Pensiamo ad esempio ai microtraumi infantili. Alcuni di essi sono necessari per lo sviluppo psichico e fisico del bambino, nel suo modo digomma che cancella il cervello di una testa disegnata su un foglio percepirsi, di relazionarsi, di essere e stare nel mondo. Solo per citarne uno. Nella fase dell’allattamento, intorno ai tre mesi il neonato inizia a sviluppare i primi denti da latte. La reazione istintiva di difesa della madre alla prima addentata del suo capezzolo, è quella di ritrarsi, talvolta storcendo anche il naso per il dolore avvertito. Il ritrarsi della madre e del capezzolo, oggetto agognato, goduto e fonte di tutto ciò che serve, dal nutrimento emotivo a quello fisico, viene esperito dal bambino come un microtrauma di perdita del suo investimento e dell’oggetto tanto investito. Microtrauma al quale segue, o dovrebbe seguire, un movimento fisico e psichico di riparazione, in cui il neonato inizia a dosare l’intensità e la voracità della poppata, con l’obiettivo di non esperire nuovamente quella perdita. In questo agito il neonato e la madre, come in una danza, acquisiscono il movimento e il tempo l’uno dell’altro, iniziando a costruire una relazione, che è la base della capacità relazionale del neonato stesso. Passaggio cruciale e importantissimo, che verrà rimosso da un livello di coscienza, quasi ancora inconsistente nel neonato, ma che trova un senso già nella regolazione delle relazioni primarie e di tutte quelle che verranno.

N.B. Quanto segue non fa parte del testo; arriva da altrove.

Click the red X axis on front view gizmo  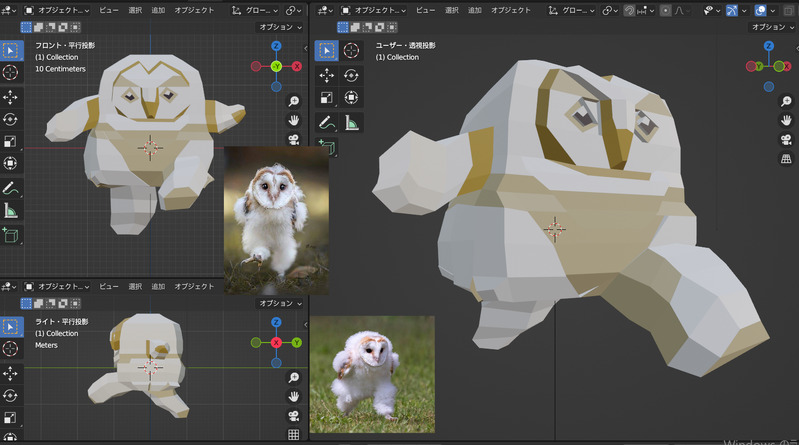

Nel rispetto della sofferenza psichica che veicola il desiderio dell’oblio mnemonico, alla luce di quanto sopra, un irrobustimento della tolleranza e una piccola e breve riflessione su ciò che davvero è negativo e ciò che nella sua negatività potrebbe tornare utile, potrebbe dissuaderci dall’intuizione che la strada più semplice è la migliore.

 

AA.VV. (2008). Psychodynamic Diagnostic Manual (PDM). (V. Lingiardi & F. Del Corno, trad. it.). Milano: Raffaello Cortina. (Original work published 2006);

Freud, S. (1920). Al di là del principio di piacere. In Opere di Sigmund Freud, vol. 9, Torino: Boringhieri.